◆ **Trecho do texto**
______________________________

Podiam ter escolhido outra flor. Mas foi o cravo. E
para que se acentuasse mais como símbolo, dispensaram os tons róseos, âmbar,
nacarado, coral, ágata e até os sarapintos de groselha nas cores mais
discretas, como o branco puro do sonho, menos fatigantes, preferindo o vermelho
vivo, rutilante, agressivo, que não deixaria margem para dúvidas. Uma cor para
não esquecer. Uma cor para continuar a gritar.
Tanto podia lembrar o sangue vertido pelos heróis
como calmante para dementes. Era apenas uma questão de prisma.
Vermelho, cor violenta, determinada que, a coberto
da sua pacífica aparência, rasgou a trama de arcaicos idealismos de pátria e
família e cerrou as grades para a iniciação de novos voos na fronteira rasgada
da liberdade.
Sobre canhões que avançavam silenciosamente pelas
ruas, o exército esboçava uma nova esperança, cúmplice no desmantelamento de
maiores hostilidades e responsável também pela hora decisiva que definiria o
contexto de mudança.
Sem golpes sangrentos, sem perdas significativas,
sem sacrifícios sensíveis a não ser o daquelas que viram no exílio o passaporte
para a ilibação das suas responsabilidades, o país viu-se de repente a esfregar
os olhos, a espreguiçar-se, a arejar os miolos, a respirar lufadas de ar ventilado,
fulminando a queda do opressor com a vitória da sua individualidade.

______________________________

◆ **Material**

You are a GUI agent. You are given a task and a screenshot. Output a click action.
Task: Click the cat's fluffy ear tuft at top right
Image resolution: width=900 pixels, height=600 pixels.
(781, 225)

______________________________

◆ **O que fazer**
1 > Reescreva o trecho do texto sobre o cravo que começa com as palavras "Sem golpes sangrentos, sem" e termina em "da sua individualidade.", trocando "opressor" por "tirano".
2 > Segundo o texto sobre o cravo, que cor foi preferida para a flor?
Os dados são um material à parte, independente do texto sobre o cravo.

◆ **Resultados por tarefa**
1 >
Sem golpes sangrentos, sem perdas significativas,
sem sacrifícios sensíveis a não ser o daquelas que viram no exílio o passaporte
para a ilibação das suas responsabilidades, o país viu-se de repente a esfregar
os olhos, a espreguiçar-se, a arejar os miolos, a respirar lufadas de ar ventilado,
fulminando a queda do tirano com a vitória da sua individualidade.

2 > O vermelho vivo, rutilante e agressivo.